Information shown
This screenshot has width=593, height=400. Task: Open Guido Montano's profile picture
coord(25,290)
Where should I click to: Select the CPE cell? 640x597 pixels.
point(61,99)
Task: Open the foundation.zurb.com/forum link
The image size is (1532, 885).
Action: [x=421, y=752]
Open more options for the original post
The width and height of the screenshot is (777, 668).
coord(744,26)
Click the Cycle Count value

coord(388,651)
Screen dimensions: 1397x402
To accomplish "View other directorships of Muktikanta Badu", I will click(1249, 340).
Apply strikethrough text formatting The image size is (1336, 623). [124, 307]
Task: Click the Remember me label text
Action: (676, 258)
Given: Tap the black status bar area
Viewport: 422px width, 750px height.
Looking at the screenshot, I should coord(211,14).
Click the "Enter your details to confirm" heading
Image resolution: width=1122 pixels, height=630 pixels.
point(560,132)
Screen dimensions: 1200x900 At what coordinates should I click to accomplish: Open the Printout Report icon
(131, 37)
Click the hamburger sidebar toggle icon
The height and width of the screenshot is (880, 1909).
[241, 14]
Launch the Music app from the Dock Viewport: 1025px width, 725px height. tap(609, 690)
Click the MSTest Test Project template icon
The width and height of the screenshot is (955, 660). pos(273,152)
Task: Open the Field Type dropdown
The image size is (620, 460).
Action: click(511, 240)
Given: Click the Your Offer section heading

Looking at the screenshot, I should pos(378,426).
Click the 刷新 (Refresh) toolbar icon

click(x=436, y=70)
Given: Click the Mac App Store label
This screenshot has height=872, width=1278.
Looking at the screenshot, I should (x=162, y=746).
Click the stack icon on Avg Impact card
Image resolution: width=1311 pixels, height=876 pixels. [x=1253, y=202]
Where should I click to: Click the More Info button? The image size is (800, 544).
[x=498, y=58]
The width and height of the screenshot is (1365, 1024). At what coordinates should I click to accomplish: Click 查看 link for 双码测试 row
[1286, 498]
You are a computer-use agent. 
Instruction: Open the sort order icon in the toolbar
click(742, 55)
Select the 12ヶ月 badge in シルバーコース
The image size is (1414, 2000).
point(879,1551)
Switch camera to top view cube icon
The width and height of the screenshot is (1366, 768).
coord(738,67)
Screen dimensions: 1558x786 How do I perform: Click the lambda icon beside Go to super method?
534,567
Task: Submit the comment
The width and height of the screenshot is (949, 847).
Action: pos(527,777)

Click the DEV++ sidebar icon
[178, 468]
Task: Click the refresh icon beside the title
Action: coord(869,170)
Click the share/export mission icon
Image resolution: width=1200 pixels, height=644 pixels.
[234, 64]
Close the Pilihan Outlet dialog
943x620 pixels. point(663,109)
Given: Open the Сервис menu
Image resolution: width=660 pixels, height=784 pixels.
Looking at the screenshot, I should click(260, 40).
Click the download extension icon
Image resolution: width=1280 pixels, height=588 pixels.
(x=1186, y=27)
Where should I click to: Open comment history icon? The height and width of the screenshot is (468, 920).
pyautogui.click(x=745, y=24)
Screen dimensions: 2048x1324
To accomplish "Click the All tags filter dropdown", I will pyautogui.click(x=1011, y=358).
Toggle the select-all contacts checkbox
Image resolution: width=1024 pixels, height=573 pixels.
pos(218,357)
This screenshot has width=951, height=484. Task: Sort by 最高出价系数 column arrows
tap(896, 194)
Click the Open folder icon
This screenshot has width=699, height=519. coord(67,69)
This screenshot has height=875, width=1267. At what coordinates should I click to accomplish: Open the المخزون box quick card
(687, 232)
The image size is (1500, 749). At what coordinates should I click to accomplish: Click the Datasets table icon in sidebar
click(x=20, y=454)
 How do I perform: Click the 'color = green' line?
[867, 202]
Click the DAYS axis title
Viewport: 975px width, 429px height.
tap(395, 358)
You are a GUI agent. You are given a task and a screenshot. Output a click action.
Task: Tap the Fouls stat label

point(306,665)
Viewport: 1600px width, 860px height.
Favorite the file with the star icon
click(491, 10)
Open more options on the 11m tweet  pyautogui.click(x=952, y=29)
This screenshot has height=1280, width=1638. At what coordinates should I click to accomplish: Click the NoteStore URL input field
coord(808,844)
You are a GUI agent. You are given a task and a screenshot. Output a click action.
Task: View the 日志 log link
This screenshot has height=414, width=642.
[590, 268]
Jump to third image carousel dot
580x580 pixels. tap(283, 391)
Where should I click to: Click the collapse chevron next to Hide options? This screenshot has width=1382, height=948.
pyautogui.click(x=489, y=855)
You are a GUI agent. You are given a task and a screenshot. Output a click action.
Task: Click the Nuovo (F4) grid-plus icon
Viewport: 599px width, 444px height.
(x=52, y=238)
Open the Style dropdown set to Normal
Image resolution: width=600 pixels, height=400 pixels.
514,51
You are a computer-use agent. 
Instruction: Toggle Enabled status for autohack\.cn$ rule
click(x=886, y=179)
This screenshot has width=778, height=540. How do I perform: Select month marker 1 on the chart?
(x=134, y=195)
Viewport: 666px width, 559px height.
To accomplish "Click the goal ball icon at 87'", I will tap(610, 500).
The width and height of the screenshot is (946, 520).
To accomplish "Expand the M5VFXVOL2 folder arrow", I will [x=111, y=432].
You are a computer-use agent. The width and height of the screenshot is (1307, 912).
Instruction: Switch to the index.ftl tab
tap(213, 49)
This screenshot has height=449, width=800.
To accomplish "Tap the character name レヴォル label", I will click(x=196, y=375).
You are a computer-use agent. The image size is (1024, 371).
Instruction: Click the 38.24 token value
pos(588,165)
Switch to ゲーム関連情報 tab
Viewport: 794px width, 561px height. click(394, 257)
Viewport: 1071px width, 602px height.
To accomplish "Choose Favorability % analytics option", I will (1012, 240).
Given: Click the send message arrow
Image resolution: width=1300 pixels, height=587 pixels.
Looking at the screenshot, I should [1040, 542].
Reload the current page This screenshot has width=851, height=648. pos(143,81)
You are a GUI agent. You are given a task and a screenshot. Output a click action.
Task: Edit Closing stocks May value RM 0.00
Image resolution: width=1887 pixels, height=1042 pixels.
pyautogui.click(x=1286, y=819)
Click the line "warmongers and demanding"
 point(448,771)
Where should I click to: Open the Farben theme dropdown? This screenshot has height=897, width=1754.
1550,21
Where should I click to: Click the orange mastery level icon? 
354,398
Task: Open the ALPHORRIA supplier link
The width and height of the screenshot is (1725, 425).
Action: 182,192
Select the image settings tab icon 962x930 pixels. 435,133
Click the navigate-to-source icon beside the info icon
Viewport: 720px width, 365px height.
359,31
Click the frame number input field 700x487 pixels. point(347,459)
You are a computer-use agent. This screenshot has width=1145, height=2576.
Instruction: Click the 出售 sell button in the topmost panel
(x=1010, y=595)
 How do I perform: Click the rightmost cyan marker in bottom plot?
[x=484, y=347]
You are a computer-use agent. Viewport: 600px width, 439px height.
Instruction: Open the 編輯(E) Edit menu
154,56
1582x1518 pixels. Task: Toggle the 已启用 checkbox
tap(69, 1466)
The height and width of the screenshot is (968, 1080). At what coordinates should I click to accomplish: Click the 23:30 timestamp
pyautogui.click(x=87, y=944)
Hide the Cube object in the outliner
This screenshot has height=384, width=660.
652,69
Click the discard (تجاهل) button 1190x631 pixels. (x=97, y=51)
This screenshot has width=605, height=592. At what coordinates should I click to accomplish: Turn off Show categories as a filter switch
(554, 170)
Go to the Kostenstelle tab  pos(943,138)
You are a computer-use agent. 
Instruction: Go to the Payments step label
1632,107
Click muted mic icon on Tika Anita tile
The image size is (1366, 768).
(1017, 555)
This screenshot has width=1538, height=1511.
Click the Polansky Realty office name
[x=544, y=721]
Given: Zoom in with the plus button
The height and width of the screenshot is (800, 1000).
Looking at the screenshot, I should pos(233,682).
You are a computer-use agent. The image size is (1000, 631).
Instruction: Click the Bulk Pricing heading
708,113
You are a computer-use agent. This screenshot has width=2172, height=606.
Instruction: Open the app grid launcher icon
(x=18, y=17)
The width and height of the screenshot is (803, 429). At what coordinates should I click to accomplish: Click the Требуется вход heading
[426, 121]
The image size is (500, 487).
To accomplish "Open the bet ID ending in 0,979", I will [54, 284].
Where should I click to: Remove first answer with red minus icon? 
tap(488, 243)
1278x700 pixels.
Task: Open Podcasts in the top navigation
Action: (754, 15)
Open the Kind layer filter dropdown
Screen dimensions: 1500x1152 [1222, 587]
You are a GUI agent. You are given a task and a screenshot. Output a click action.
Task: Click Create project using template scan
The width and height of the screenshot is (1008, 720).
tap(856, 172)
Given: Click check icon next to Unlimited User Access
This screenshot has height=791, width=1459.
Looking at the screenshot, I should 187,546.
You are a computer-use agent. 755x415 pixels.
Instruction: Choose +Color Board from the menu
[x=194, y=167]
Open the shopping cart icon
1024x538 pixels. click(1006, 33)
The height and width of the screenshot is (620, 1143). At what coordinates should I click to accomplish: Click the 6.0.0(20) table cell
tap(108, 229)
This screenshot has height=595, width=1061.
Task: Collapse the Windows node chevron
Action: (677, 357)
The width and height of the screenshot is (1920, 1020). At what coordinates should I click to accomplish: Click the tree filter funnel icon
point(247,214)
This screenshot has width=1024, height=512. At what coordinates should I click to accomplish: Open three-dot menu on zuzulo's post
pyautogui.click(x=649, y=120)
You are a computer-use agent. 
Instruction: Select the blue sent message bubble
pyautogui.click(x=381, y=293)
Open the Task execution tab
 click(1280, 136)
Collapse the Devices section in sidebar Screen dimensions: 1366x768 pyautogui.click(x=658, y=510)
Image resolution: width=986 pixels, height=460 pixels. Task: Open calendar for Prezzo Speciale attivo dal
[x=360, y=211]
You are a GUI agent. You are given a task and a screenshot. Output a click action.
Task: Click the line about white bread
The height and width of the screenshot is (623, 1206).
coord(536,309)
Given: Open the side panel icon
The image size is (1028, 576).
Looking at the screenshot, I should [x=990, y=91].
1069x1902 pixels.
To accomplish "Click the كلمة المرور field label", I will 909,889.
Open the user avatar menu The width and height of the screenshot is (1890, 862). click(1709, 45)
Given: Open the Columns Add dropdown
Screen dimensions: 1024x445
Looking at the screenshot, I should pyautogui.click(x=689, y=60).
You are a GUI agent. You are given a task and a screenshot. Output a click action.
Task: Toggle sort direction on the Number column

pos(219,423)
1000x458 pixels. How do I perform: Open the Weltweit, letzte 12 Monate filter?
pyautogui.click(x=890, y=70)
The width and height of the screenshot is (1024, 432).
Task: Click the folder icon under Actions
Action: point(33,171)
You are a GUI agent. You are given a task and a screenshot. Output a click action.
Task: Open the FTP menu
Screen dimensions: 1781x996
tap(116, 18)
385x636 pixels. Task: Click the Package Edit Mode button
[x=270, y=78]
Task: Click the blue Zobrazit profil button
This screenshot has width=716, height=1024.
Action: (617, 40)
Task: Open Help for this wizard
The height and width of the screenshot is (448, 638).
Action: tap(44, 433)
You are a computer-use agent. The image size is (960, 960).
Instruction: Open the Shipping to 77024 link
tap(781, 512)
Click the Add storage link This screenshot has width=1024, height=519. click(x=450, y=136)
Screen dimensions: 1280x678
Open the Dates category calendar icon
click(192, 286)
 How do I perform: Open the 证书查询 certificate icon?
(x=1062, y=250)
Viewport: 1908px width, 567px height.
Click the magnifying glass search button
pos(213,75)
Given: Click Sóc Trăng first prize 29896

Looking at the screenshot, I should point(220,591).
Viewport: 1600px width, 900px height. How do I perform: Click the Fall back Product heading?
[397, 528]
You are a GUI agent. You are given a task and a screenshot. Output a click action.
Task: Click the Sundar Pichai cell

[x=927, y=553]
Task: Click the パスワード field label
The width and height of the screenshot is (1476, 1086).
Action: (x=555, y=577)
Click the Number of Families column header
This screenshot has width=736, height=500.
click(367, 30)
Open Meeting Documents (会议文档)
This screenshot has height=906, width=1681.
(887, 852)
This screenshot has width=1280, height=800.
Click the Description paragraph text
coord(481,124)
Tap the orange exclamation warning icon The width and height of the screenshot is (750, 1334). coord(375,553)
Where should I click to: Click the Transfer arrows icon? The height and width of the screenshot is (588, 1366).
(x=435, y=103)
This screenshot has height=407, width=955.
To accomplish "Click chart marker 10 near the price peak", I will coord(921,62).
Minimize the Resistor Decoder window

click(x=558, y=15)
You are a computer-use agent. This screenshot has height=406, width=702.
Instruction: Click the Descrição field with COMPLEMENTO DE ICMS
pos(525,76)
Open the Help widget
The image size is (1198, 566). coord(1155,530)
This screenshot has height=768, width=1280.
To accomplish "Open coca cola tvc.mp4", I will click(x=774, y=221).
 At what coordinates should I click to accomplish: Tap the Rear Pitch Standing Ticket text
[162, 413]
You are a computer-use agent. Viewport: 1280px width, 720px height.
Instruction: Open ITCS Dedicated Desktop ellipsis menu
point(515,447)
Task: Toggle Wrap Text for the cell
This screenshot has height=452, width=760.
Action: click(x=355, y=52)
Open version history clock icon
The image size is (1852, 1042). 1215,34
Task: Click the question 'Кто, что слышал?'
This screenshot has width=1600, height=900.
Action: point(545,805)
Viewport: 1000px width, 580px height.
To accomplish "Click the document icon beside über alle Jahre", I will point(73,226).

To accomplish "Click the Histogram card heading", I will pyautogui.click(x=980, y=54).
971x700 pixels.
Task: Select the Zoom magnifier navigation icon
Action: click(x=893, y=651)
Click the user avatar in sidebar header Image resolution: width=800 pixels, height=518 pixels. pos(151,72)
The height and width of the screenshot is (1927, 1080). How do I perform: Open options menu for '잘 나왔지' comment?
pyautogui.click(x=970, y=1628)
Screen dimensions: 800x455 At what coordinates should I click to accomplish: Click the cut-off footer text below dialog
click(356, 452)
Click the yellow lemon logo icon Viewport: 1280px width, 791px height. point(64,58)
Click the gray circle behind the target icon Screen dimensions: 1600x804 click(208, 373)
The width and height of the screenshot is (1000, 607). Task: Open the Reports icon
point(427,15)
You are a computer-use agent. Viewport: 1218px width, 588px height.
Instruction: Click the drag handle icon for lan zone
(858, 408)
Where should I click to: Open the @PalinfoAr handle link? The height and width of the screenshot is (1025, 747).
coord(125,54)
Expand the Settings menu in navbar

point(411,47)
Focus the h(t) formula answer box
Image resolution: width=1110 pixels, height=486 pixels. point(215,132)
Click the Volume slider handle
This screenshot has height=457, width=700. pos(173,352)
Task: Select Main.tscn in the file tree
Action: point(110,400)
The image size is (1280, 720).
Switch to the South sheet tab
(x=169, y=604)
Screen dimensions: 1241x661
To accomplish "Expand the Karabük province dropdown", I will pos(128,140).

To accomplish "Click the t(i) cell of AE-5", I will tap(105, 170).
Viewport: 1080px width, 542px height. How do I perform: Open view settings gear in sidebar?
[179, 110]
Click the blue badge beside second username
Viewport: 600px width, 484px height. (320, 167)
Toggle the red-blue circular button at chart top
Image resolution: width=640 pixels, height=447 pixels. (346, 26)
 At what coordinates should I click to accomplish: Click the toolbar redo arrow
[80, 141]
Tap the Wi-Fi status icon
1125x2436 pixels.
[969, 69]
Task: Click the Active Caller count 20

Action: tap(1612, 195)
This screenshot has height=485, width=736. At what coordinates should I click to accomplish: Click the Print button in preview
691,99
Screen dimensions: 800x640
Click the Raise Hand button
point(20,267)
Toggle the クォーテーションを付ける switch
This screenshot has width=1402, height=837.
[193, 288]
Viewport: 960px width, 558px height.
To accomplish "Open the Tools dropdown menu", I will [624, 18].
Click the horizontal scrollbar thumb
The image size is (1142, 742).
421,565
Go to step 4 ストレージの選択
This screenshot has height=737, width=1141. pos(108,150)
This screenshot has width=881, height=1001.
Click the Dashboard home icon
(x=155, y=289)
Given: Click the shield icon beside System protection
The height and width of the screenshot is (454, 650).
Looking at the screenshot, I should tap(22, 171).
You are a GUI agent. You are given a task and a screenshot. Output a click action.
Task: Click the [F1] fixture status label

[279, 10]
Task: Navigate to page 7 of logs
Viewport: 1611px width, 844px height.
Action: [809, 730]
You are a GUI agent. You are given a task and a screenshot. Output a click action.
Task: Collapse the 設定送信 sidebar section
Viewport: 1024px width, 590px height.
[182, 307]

Task statement
Beginning with the line holding "Image resolution: width=1887" and ending with the line holding "Click the frame", write out the stretch of material above exactly; add no further lines.

Answer for the task
Image resolution: width=1887 pixels, height=1042 pixels.
pyautogui.click(x=1286, y=819)
Click the line "warmongers and demanding"
 point(448,771)
Where should I click to: Open the Farben theme dropdown? This screenshot has height=897, width=1754.
1550,21
Where should I click to: Click the orange mastery level icon? 
354,398
Task: Open the ALPHORRIA supplier link
The width and height of the screenshot is (1725, 425).
Action: 182,192
Select the image settings tab icon 962x930 pixels. 435,133
Click the navigate-to-source icon beside the info icon
Viewport: 720px width, 365px height.
359,31
Click the frame number input field 700x487 pixels. point(347,459)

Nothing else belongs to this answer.